Go ahead and put a kettle of tea on before you start baking.
As I write this, it is not quite spring here in Appalachia. Snow is spitting down and the cold winds keep mom huddled by her fireplace. Sophie is hunkered down in the dog house with half a dozen cats.
The ‘tween seasons makes me restless. I long for killed salad with green onions. But that is weeks away. The here and now is cold and overcast. Light rabbit food can wait. Savory and hearty are still welcome words in the big red barn kitchen.
Not quite a fluffy soft biscuit, the addition of sage and cornmeal gives these morsels a rustic character. But this is not cornbread, the texture is much smoother. What does it matter? When you add a little bacon dripping to the cast iron skillet, this is one savory bread that fits into this fickle time between winter and spring just fine. Not heavy, but with substance. Not ethereally light, the sage and corn keep this recipe earthy and humble.

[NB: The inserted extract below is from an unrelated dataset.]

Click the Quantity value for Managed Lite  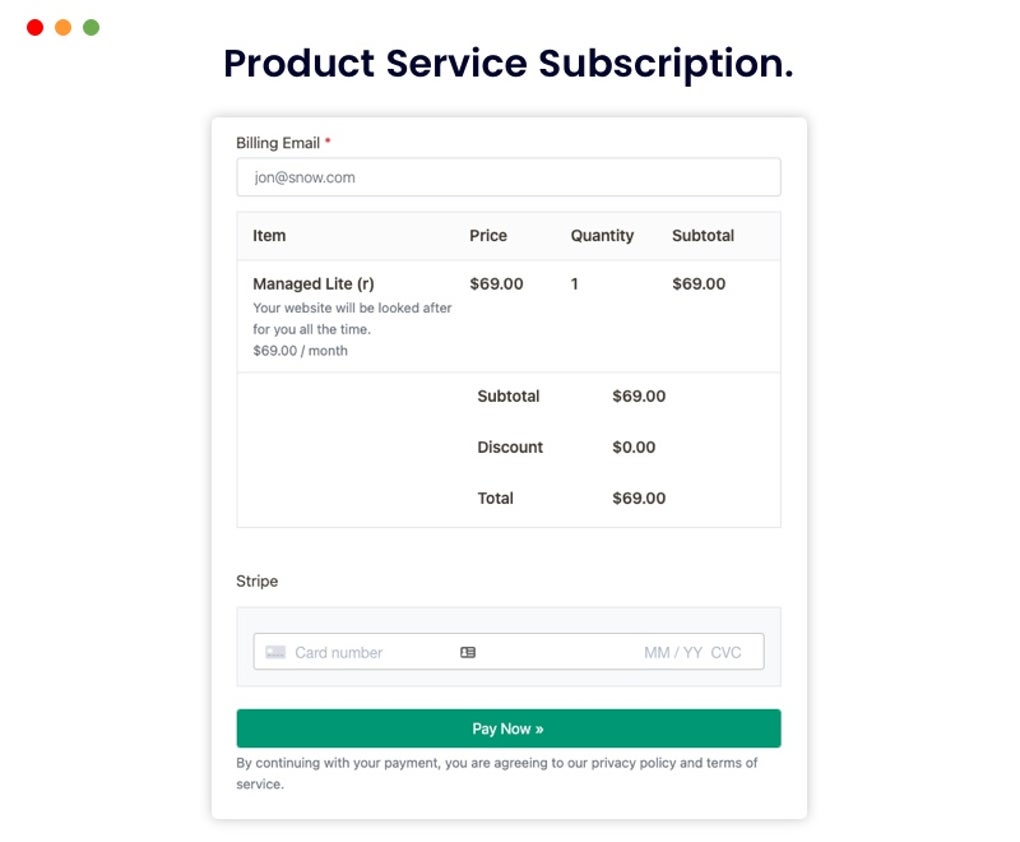(575, 284)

I thought it would be really pretty to add fresh sage leaves to the top of the bread. You know how they do in the glossy magazines that have food stylists standing around with tweezers and crumb police?
I was disappointed when the sage leaves curled up and dried out in the oven. But that is ok. I just crushed the leaves on the top of the biscuit scones and while not as dramatic a photo it is assuredly much more palatable than biting into a whole leaf of sage!
Originally, I envisioned this recipe as an accompaniment to an eggs and sausage breakfast; with the sage from the sausage magnifying the biscuit scone’s seasoning. But I have made them a couple times now, and I like them as an afternoon snack with tea. I like them for Sunday supper with roasted chicken. I would probably like them as a midnight snack, slathered in tomato jam but they never seem to last that long. When I go looking they are gone!
This recipe is a simple one, not fussy or precious. Kind of like the whisperings of Spring as she covertly makes her way into the mountains of Appalachia. Take a bite and ponder the possibilities.
Cornbread and Sage Biscuit Scones
Inspired by several sources in honor of today which is sage planting day
Bread Recipe, Scones, Savory Side, Cast Iron Cooking
- 4 – 5 tablespoons bacon drippings
- 1 1/3 cup of all-purpose flour, unbleached
- 2/3 cup white cornmeal
- 2 teaspoons of baking powder
- ½ teaspoon baking soda
- 1 teaspoon salt
- 1 teaspoon ground sage
- 6 tablespoons unsalted butter, softened
- ¾ cup of buttermilk
- 1 teaspoon sorghum (optional but magnifies the corn flavor)
- Fresh sage leaves for garnish, optional
1. Preheat oven to 450°.
2. Add bacon drippings to cast iron skillet.
3. Whisk dry ingredients together in a medium bowl.
4. With a pastry cutter, work in the butter until the mixture is like coarse cornmeal. Add buttermilk and sorghum, barely mix just to moisten. Leave rest for five minutes.
5. Put skillet in the oven while the mixture rests.
6. Spread three or for tablespoons of cornmeal on parchment paper where you will be patting out dough.
7. Gently shape dough into a ball, pat out into a rectangle on parchment paper. Remove and flip, so both sides get a little bit of the cornmeal crunchies.
8. Pat into a rectangle about a half inch thick. Fold the dough over itself, two or three folds getting it back into a mass.
9. Pat it out in a circle, about ½” thick, and about 8 ½ “round. This is not rocket science, do not overwork dough.
10. Cut circle into 8 pieces. I add a sage leaf to each slice or not…LOL.
11. With a potholder to protect your hands, pull skillet from oven, place on a heatproof surface and carefully place each slice in pan.
12. Return to oven. Cook 12 -15 minutes until biscuit scones are browned.
Notes and Observations:
These scones keep well for a couple of days wrapped in aluminum foil at room temperature. I prefer cormeal sage biscuit scones hot when served with a meal, but they are just fine with tea at room temperature.